-- Passage --
★ ★ ★ ★ ★

Here is a way to identify files that contain an arbitrary number of a particular string.   Another example of how this might be useful:
In several examinations I have found web-pages in the web cache that contain chat records, these are generally from websites that use flash based chat applications.   I noted that the chat messages were generally preceded by the string "said:".   Thus you would see the username followed by the string "said: " followed by the message.   I therefore automate the process of searching for web pages that contain SEVERAL instances of the string "said: ".    Obviously if we looked for web pages that contained a single instance of the string "said: " we are going to get a number of false positives, as that string might appear in a web based story, or very frequently a news story quoting a source.
So, we could find all the web-pages in the mounted file system, remembering that if it is a Windows box being investigated there is a likelihood that there will be white space in file names and file paths so we need to set our Internal Field Separator environmental variable to new lines only, like this:
IFS='
'
Thats IFS=' followed by a press of the return key followed by a single ' character.   Theoretically you should be able to type: IFS='\n' but it does seem to work for me, thus I explicitly use the return key.

find /disk/image -type f -exec file {} \; | awk -F: '$2 ~ /HTML document/ {print $1}' > /tmp/livewebs.txt

This command conducts a file signature check on the file in the live file system and looks at the description field in the output for the string "HTML document" if there is a match the file path and file name are sent to a file in my /tmp directory.

★ ★ ★ ★ ★

-- Problems to work on --
A. From the passage on finding chat records in web cache, copy the text starting at "find /disk/image -type" and ending at "my /tmp directory.".
B. Condense the paragraph of the passage on finding chat records in web cache that begins "In several examinations I have found" into a bulleted list that keeps its main facts.
C. According to the passage on finding chat records in web cache, why should the Internal Field Separator variable be set to new lines only? Answer in one to three sentences.

-- Provided material --
★ ★ ★ ★ ★

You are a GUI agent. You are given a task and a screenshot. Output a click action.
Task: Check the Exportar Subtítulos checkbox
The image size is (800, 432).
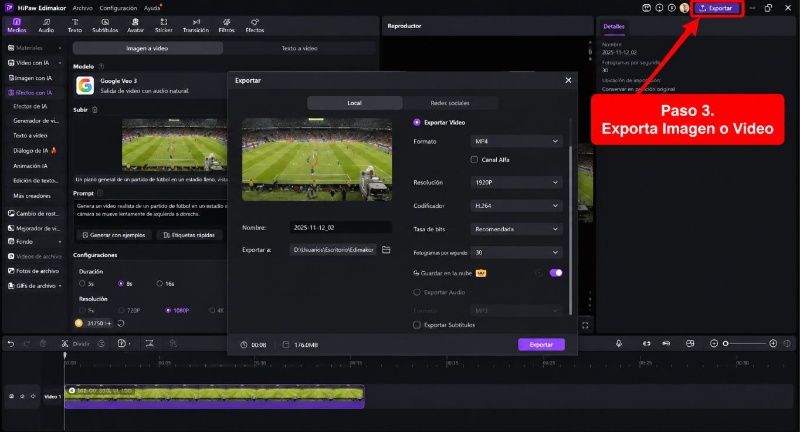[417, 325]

★ ★ ★ ★ ★

-- Task solutions --
A.
find /disk/image -type f -exec file {} \; | awk -F: '$2 ~ /HTML document/ {print $1}' > /tmp/livewebs.txt

This command conducts a file signature check on the file in the live file system and looks at the description field in the output for the string "HTML document" if there is a match the file path and file name are sent to a file in my /tmp directory.

B.
- In several examinations, web pages containing chat records were found in the web cache, generally from websites using Flash-based chat applications.
- The chat messages were generally preceded by the string "said:", so the username appeared, followed by "said: ", followed by the message.
- The search is therefore automated to find web pages containing several instances of "said: ".
- A search for a single instance would produce a number of false positives, since the string might appear in a web-based story or, very frequently, in a news story quoting a source.

C. If the system being investigated is a Windows box, file names and file paths are likely to contain white space. Setting the Internal Field Separator to new lines only accounts for that white space.